**TASK DETAILS**
Please change "Instruction" to "Command" throughout the listing below and leave everything else as it is.

**TASK INPUTS**
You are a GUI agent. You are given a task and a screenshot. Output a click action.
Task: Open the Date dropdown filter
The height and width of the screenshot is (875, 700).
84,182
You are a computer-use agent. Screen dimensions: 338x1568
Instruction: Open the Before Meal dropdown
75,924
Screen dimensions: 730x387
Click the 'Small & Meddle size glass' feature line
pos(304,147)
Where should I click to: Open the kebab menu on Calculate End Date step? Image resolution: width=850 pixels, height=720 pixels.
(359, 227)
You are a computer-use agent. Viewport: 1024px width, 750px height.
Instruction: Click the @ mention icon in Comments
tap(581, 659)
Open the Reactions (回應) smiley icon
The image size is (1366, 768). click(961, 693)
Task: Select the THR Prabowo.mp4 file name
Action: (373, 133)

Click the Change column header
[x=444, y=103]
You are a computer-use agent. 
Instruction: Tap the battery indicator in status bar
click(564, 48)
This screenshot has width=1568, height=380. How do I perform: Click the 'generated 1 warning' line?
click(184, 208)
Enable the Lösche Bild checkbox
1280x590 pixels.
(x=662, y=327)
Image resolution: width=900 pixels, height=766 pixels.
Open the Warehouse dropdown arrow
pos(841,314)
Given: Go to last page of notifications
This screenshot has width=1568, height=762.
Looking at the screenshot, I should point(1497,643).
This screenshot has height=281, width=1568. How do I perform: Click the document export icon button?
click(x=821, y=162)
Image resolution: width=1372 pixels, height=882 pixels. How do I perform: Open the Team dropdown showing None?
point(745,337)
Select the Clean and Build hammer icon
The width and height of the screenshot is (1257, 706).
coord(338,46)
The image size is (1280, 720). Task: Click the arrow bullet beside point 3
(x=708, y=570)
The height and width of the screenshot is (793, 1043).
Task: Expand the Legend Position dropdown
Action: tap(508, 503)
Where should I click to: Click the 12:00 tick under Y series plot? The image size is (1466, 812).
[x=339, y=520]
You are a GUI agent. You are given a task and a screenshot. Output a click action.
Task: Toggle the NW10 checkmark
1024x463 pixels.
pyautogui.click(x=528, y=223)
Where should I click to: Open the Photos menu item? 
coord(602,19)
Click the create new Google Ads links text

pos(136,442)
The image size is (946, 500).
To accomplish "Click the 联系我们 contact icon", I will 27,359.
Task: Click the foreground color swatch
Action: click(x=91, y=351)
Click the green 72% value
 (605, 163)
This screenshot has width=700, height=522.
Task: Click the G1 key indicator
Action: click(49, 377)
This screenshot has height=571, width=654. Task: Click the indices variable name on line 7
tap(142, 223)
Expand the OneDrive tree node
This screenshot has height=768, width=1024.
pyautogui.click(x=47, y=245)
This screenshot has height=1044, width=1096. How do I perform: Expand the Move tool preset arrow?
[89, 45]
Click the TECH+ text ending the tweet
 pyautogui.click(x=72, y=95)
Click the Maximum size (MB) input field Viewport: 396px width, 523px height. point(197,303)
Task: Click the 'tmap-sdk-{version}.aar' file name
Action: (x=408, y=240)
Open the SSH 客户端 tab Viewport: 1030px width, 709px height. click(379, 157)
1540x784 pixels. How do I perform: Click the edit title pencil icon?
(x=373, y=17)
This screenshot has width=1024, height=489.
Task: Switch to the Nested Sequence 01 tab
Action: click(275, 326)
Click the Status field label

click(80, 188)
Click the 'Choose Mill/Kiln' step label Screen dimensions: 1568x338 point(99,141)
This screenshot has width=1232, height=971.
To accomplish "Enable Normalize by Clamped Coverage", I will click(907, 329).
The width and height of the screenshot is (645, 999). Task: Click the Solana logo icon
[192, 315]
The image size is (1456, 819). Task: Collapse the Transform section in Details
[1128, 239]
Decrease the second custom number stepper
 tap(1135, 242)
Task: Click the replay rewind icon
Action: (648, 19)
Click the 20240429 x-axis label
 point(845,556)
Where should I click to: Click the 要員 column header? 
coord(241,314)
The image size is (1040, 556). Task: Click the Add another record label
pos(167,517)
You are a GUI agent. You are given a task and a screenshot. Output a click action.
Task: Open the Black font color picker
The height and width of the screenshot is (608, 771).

**SOLUTION TO THIS PROBLEM**
You are a GUI agent. You are given a task and a screenshot. Output a click action.
Task: Open the Date dropdown filter
The height and width of the screenshot is (875, 700).
84,182
You are a computer-use agent. Screen dimensions: 338x1568
Command: Open the Before Meal dropdown
75,924
Screen dimensions: 730x387
Click the 'Small & Meddle size glass' feature line
pos(304,147)
Where should I click to: Open the kebab menu on Calculate End Date step? Image resolution: width=850 pixels, height=720 pixels.
(359, 227)
You are a computer-use agent. Viewport: 1024px width, 750px height.
Command: Click the @ mention icon in Comments
tap(581, 659)
Open the Reactions (回應) smiley icon
The image size is (1366, 768). click(961, 693)
Task: Select the THR Prabowo.mp4 file name
Action: (373, 133)

Click the Change column header
[x=444, y=103]
You are a computer-use agent. 
Command: Tap the battery indicator in status bar
click(564, 48)
This screenshot has width=1568, height=380. How do I perform: Click the 'generated 1 warning' line?
click(184, 208)
Enable the Lösche Bild checkbox
1280x590 pixels.
(x=662, y=327)
Image resolution: width=900 pixels, height=766 pixels.
Open the Warehouse dropdown arrow
pos(841,314)
Given: Go to last page of notifications
This screenshot has width=1568, height=762.
Looking at the screenshot, I should point(1497,643).
This screenshot has height=281, width=1568. How do I perform: Click the document export icon button?
click(x=821, y=162)
Image resolution: width=1372 pixels, height=882 pixels. How do I perform: Open the Team dropdown showing None?
point(745,337)
Select the Clean and Build hammer icon
The width and height of the screenshot is (1257, 706).
coord(338,46)
The image size is (1280, 720). Task: Click the arrow bullet beside point 3
(x=708, y=570)
The height and width of the screenshot is (793, 1043).
Task: Expand the Legend Position dropdown
Action: tap(508, 503)
Where should I click to: Click the 12:00 tick under Y series plot? The image size is (1466, 812).
[x=339, y=520]
You are a GUI agent. You are given a task and a screenshot. Output a click action.
Task: Toggle the NW10 checkmark
1024x463 pixels.
pyautogui.click(x=528, y=223)
Where should I click to: Open the Photos menu item? 
coord(602,19)
Click the create new Google Ads links text

pos(136,442)
The image size is (946, 500).
To accomplish "Click the 联系我们 contact icon", I will 27,359.
Task: Click the foreground color swatch
Action: click(x=91, y=351)
Click the green 72% value
 (605, 163)
This screenshot has width=700, height=522.
Task: Click the G1 key indicator
Action: click(49, 377)
This screenshot has height=571, width=654. Task: Click the indices variable name on line 7
tap(142, 223)
Expand the OneDrive tree node
This screenshot has height=768, width=1024.
pyautogui.click(x=47, y=245)
This screenshot has height=1044, width=1096. How do I perform: Expand the Move tool preset arrow?
[89, 45]
Click the TECH+ text ending the tweet
 pyautogui.click(x=72, y=95)
Click the Maximum size (MB) input field Viewport: 396px width, 523px height. point(197,303)
Task: Click the 'tmap-sdk-{version}.aar' file name
Action: (x=408, y=240)
Open the SSH 客户端 tab Viewport: 1030px width, 709px height. click(379, 157)
1540x784 pixels. How do I perform: Click the edit title pencil icon?
(x=373, y=17)
This screenshot has width=1024, height=489.
Task: Switch to the Nested Sequence 01 tab
Action: click(275, 326)
Click the Status field label

click(80, 188)
Click the 'Choose Mill/Kiln' step label Screen dimensions: 1568x338 point(99,141)
This screenshot has width=1232, height=971.
To accomplish "Enable Normalize by Clamped Coverage", I will click(907, 329).
The width and height of the screenshot is (645, 999). Task: Click the Solana logo icon
[192, 315]
The image size is (1456, 819). Task: Collapse the Transform section in Details
[1128, 239]
Decrease the second custom number stepper
 tap(1135, 242)
Task: Click the replay rewind icon
Action: (648, 19)
Click the 20240429 x-axis label
 point(845,556)
Where should I click to: Click the 要員 column header? 
coord(241,314)
The image size is (1040, 556). Task: Click the Add another record label
pos(167,517)
You are a GUI agent. You are given a task and a screenshot. Output a click action.
Task: Open the Black font color picker
The height and width of the screenshot is (608, 771).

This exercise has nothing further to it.